According to a recent report from cybersecurity firm Palo Alto Networks’ Unit 42, the nefarious hacking group, known via aliases such as Slow Pisces, Jade Sleet, PUKCHONG, TraderTraitor, or UNC4899, has been posing as recruiters on LinkedIn.

Once contact is made, developers are lured in with fake job offers, followed by a seemingly routine coding test.

But hidden within these GitHub-hosted projects is a stealer malware toolkit that quietly infects the victim’s machine.

Initially, candidates are asked to run a file that typically looks like a simple programming task, but once executed on the victim’s system, it runs a malware named RN Loader that sends system information back to the attacker.

If the target checks out, a second-stage payload, RN Stealer, is deployed, which can scoop up everything from SSH keys and iCloud data to Kubernetes and AWS config files.

What makes this campaign especially dangerous is its stealthy nature, as the malware only activates under certain conditions, such as IP address or system settings, making it harder for researchers to detect.

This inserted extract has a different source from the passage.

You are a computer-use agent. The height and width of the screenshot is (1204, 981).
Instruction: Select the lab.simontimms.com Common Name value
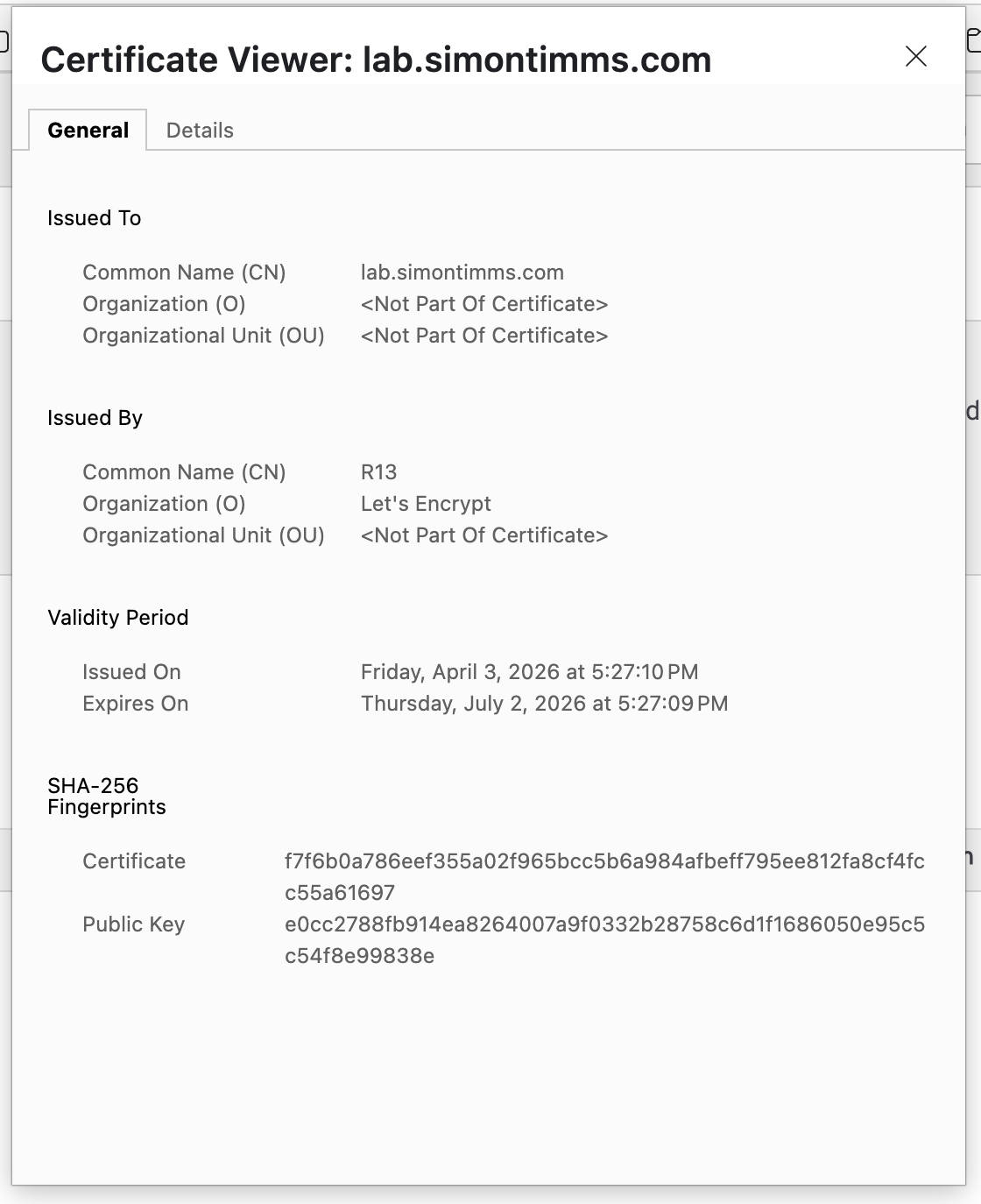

It also runs entirely in memory, leaving very little digital footprint.

Slow Pisces has been linked to high-profile thefts, including the $1.4 billion Bybit exploit earlier this year. 

The group’s tactics haven’t changed much over time, which Unit 42 says may be due to how successful and targeted their methods are. 

“Prior to the Bybit hack, there was very little detailed awareness and reporting of the campaign in open source, and so it’s possible the threat actors felt no need to change,” according to Andy Piazza, Senior Director of Threat Intelligence at Unit 42.

Rather, threat actors even improved their operational security according to researchers, and were seen using YAML and JavaScript templating tricks to hide malicious commands.

“Focusing on individuals contacted via LinkedIn, as opposed to broad phishing campaigns, allows the group to tightly control the later stages of the campaign and deliver payloads only to expected victims,” security researcher Prashil Pattni added.

North Korean hackers target IT professionals

North Korea hacking groups have been responsible for some of the biggest cyber heists across the crypto sector.

Data from Arkham Intelligence shows that a wallet linked to North Korea’s Lazarus Group held over $800 million worth of Bitcoin at the time of reporting.

A report from Google Threat Intelligence Group released earlier this month noted a surge in North Korean IT workers infiltrating tech and crypto firms, especially across Europe. 

Last year, Invezz reported that two hacking groups with aliases Sapphire Sleet and Ruby Sleet were responsible for significant losses in the crypto space.

Bad actors were found to be impersonating recruiters, investors, and even employees of targeted companies to slip past initial security checks and plant malware.

Sapphire Sleet focused heavily on crypto firms and had reportedly managed to funnel at least $10 million back to the North Korean regime within six months.